== Stored records ==
○ ○ ○ ○ ○
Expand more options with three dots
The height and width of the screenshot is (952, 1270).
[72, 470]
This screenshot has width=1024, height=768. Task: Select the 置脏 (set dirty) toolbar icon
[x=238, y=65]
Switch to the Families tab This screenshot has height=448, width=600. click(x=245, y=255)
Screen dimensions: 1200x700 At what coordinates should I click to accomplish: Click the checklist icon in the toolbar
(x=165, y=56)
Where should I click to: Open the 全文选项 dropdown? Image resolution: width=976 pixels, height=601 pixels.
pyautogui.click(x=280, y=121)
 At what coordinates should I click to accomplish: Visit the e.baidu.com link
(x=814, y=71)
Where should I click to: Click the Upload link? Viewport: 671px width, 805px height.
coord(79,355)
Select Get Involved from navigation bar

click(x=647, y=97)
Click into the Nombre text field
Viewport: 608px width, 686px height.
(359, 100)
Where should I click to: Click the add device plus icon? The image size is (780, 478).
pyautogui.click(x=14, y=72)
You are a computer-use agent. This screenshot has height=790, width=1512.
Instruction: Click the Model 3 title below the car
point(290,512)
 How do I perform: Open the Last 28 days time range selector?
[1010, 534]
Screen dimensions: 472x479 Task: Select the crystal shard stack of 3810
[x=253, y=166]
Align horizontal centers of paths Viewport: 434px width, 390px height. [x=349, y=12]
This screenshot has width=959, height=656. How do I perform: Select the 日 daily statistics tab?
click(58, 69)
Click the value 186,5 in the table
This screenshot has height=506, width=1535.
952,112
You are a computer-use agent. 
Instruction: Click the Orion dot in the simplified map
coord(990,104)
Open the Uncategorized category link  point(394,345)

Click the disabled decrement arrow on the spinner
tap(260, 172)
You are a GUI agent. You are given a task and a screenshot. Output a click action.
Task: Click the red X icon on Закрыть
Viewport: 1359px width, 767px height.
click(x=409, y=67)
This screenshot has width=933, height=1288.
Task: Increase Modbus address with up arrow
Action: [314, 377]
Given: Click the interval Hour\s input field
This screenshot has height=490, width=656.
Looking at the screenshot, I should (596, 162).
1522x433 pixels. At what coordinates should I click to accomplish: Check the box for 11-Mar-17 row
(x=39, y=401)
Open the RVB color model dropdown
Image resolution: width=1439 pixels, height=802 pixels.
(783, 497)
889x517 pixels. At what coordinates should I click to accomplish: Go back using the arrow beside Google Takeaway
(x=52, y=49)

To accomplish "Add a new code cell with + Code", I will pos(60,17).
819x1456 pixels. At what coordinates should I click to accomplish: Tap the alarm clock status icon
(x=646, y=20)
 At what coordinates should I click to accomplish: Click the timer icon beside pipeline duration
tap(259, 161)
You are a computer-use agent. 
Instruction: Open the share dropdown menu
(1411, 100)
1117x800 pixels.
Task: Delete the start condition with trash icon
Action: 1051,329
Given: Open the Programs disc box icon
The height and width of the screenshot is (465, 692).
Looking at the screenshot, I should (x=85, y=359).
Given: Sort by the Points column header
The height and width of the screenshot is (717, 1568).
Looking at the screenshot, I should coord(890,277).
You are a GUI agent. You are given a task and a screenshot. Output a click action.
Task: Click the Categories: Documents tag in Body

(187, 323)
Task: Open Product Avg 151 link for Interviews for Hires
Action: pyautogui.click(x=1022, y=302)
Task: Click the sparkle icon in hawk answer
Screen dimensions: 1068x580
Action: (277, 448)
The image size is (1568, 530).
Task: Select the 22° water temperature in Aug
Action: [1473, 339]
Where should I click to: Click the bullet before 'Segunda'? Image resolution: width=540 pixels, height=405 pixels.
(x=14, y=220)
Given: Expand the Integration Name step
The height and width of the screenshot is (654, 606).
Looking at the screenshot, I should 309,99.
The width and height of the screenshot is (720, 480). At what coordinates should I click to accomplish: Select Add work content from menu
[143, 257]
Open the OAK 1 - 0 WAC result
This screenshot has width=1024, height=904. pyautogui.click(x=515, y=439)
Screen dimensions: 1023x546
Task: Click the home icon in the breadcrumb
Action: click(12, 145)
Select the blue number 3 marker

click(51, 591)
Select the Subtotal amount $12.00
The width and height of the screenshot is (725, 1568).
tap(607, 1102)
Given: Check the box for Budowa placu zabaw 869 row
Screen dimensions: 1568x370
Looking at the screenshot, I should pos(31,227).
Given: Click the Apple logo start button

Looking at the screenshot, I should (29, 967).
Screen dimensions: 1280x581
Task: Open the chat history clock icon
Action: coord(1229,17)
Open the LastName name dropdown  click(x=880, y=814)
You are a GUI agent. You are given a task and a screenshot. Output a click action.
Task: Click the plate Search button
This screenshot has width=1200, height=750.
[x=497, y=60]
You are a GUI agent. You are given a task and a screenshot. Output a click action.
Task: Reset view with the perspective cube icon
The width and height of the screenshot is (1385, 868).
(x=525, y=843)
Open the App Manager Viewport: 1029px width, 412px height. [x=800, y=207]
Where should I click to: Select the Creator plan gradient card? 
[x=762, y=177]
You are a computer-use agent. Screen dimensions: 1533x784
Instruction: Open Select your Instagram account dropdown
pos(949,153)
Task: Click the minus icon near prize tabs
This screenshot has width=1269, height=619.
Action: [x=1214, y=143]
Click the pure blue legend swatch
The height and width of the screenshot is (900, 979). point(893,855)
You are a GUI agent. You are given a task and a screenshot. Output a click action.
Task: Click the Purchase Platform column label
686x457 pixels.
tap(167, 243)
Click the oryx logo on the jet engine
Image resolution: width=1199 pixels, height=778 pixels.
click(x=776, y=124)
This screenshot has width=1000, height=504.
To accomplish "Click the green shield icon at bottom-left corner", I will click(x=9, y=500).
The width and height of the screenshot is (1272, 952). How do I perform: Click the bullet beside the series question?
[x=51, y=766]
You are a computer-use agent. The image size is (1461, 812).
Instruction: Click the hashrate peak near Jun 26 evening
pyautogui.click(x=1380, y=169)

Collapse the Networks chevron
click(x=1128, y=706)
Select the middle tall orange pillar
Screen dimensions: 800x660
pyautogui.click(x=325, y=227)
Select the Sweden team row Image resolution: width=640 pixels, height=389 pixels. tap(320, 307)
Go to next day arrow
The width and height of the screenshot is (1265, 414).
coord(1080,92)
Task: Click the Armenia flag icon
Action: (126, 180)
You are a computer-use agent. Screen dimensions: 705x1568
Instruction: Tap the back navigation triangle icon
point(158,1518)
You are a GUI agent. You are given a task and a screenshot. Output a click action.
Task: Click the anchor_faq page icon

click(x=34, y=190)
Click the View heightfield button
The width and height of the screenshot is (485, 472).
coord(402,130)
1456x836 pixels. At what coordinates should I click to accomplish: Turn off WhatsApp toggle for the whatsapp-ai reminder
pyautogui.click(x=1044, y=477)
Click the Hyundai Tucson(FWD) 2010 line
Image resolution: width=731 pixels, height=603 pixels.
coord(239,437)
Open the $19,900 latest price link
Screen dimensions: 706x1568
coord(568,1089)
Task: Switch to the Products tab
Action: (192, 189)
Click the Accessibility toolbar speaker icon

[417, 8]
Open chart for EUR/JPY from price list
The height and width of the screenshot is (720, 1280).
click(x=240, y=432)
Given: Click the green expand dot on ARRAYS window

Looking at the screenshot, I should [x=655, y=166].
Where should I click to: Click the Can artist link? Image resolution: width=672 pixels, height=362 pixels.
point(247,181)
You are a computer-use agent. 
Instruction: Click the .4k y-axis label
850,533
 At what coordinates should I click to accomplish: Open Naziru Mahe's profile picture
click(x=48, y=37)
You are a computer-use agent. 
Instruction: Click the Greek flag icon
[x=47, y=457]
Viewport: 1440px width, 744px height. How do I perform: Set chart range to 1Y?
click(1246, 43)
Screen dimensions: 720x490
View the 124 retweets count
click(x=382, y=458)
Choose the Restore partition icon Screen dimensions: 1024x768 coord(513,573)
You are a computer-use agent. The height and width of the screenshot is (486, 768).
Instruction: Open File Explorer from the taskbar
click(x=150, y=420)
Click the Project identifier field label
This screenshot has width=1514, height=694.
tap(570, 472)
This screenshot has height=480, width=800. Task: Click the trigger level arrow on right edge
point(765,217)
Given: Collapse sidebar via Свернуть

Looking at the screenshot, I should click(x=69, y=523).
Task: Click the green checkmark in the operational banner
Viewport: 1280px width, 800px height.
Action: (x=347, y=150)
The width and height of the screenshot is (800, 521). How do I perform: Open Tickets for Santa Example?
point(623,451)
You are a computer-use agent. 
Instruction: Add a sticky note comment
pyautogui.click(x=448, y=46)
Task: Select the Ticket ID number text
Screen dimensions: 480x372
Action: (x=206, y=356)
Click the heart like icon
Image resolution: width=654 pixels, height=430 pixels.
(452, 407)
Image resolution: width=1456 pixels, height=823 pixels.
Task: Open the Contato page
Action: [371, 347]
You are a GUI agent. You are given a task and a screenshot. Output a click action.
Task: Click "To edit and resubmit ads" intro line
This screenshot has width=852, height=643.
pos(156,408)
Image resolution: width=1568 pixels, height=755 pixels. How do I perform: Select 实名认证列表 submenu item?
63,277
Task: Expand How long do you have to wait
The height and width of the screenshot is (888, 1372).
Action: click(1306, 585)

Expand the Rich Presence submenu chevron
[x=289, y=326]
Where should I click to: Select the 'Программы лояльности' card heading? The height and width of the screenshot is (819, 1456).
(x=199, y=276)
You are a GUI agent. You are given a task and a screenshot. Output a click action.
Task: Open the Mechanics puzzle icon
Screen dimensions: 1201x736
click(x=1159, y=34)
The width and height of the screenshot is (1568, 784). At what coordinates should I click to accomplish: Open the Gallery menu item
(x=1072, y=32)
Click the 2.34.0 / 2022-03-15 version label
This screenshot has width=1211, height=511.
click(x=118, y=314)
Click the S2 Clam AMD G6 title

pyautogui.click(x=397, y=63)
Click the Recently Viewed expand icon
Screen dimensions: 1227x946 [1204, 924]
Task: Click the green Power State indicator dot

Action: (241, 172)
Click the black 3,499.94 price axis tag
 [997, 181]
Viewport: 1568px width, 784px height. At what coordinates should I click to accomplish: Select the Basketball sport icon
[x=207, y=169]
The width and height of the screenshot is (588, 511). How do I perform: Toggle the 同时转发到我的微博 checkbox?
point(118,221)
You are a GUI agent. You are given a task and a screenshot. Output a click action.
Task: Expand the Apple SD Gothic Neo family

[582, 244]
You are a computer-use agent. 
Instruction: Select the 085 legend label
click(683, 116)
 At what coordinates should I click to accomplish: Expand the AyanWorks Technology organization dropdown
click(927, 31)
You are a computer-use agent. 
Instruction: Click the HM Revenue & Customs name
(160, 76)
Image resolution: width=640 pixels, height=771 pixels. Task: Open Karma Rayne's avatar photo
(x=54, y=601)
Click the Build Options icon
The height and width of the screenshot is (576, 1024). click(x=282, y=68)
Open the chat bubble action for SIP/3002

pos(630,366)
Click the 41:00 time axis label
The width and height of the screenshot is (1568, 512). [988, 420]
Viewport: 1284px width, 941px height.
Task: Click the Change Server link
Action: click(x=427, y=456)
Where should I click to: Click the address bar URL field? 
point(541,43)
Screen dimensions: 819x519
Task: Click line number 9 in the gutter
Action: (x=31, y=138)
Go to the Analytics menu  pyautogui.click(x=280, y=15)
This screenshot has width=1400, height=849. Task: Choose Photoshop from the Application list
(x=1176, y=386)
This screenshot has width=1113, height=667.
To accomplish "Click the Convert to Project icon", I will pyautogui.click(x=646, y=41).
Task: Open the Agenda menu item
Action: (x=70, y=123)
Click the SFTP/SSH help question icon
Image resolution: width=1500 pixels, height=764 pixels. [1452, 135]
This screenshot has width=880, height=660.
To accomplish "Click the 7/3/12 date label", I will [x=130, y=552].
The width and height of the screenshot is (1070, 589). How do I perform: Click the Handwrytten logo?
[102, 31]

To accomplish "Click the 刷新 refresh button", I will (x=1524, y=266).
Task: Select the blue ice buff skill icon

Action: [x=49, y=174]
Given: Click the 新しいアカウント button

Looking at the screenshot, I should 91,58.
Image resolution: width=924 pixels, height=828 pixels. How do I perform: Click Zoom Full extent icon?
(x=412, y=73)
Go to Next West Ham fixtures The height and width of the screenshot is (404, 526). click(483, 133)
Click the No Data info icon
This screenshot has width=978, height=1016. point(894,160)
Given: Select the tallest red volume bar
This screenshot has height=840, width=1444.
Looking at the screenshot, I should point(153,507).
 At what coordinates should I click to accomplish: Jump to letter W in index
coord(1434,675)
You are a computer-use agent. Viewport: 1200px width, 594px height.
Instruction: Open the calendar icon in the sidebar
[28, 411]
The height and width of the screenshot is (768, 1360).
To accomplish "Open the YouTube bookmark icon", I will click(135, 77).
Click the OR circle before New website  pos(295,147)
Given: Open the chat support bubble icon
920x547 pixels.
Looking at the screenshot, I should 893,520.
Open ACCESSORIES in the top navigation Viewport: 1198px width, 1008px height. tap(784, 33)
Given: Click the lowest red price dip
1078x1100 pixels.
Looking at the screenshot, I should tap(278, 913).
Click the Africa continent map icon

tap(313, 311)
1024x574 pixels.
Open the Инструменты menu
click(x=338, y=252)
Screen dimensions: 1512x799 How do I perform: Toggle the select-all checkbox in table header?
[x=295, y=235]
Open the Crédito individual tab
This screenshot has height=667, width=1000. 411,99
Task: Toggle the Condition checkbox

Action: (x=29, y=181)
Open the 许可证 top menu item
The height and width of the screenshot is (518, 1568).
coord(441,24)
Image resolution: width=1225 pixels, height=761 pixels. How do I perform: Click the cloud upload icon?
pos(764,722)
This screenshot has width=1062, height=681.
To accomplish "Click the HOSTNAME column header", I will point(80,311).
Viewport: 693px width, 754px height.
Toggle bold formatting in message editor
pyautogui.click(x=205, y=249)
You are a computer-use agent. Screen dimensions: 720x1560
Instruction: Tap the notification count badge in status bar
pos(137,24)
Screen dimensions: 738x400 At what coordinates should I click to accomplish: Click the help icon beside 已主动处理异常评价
○ ○ ○ ○ ○
== Problem ==
Look through the entries above and report the number of lines that contain "column". Write only the number.

== Exercise solution ==
3